• **DIRECTIONS FOR THIS TASK**:
Would you retype the records below exactly as they appear?

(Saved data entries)

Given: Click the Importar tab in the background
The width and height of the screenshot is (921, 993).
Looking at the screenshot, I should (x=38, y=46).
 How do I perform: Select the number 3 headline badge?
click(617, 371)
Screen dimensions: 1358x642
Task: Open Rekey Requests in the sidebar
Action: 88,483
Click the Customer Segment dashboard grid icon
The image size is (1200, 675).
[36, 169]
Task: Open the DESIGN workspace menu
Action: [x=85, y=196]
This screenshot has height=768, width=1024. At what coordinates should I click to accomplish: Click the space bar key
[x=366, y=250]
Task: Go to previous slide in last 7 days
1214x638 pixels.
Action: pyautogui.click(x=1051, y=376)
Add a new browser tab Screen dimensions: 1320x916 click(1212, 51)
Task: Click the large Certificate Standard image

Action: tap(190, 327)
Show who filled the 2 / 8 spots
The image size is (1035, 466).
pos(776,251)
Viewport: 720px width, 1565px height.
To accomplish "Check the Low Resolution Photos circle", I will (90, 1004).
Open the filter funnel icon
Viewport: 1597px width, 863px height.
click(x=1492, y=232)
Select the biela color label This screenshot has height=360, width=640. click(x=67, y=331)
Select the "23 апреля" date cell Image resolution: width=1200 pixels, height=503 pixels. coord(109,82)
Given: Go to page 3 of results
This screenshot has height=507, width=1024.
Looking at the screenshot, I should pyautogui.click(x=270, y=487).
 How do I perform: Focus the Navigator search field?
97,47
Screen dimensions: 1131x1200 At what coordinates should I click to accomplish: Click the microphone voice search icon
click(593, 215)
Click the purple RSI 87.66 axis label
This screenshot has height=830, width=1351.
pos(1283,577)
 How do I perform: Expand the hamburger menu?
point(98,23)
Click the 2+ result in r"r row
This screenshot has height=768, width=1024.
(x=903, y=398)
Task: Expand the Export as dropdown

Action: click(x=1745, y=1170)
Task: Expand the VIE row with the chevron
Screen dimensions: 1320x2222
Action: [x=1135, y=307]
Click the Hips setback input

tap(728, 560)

• **ANSWER**:
Given: Click the Importar tab in the background
The width and height of the screenshot is (921, 993).
Looking at the screenshot, I should (x=38, y=46).
 How do I perform: Select the number 3 headline badge?
click(617, 371)
Screen dimensions: 1358x642
Task: Open Rekey Requests in the sidebar
Action: 88,483
Click the Customer Segment dashboard grid icon
The image size is (1200, 675).
[36, 169]
Task: Open the DESIGN workspace menu
Action: [x=85, y=196]
This screenshot has height=768, width=1024. At what coordinates should I click to accomplish: Click the space bar key
[x=366, y=250]
Task: Go to previous slide in last 7 days
1214x638 pixels.
Action: pyautogui.click(x=1051, y=376)
Add a new browser tab Screen dimensions: 1320x916 click(1212, 51)
Task: Click the large Certificate Standard image

Action: tap(190, 327)
Show who filled the 2 / 8 spots
The image size is (1035, 466).
pos(776,251)
Viewport: 720px width, 1565px height.
To accomplish "Check the Low Resolution Photos circle", I will (90, 1004).
Open the filter funnel icon
Viewport: 1597px width, 863px height.
click(x=1492, y=232)
Select the biela color label This screenshot has height=360, width=640. click(x=67, y=331)
Select the "23 апреля" date cell Image resolution: width=1200 pixels, height=503 pixels. coord(109,82)
Given: Go to page 3 of results
This screenshot has height=507, width=1024.
Looking at the screenshot, I should pyautogui.click(x=270, y=487).
 How do I perform: Focus the Navigator search field?
97,47
Screen dimensions: 1131x1200 At what coordinates should I click to accomplish: Click the microphone voice search icon
click(593, 215)
Click the purple RSI 87.66 axis label
This screenshot has height=830, width=1351.
pos(1283,577)
 How do I perform: Expand the hamburger menu?
point(98,23)
Click the 2+ result in r"r row
This screenshot has height=768, width=1024.
(x=903, y=398)
Task: Expand the Export as dropdown

Action: click(x=1745, y=1170)
Task: Expand the VIE row with the chevron
Screen dimensions: 1320x2222
Action: [x=1135, y=307]
Click the Hips setback input

tap(728, 560)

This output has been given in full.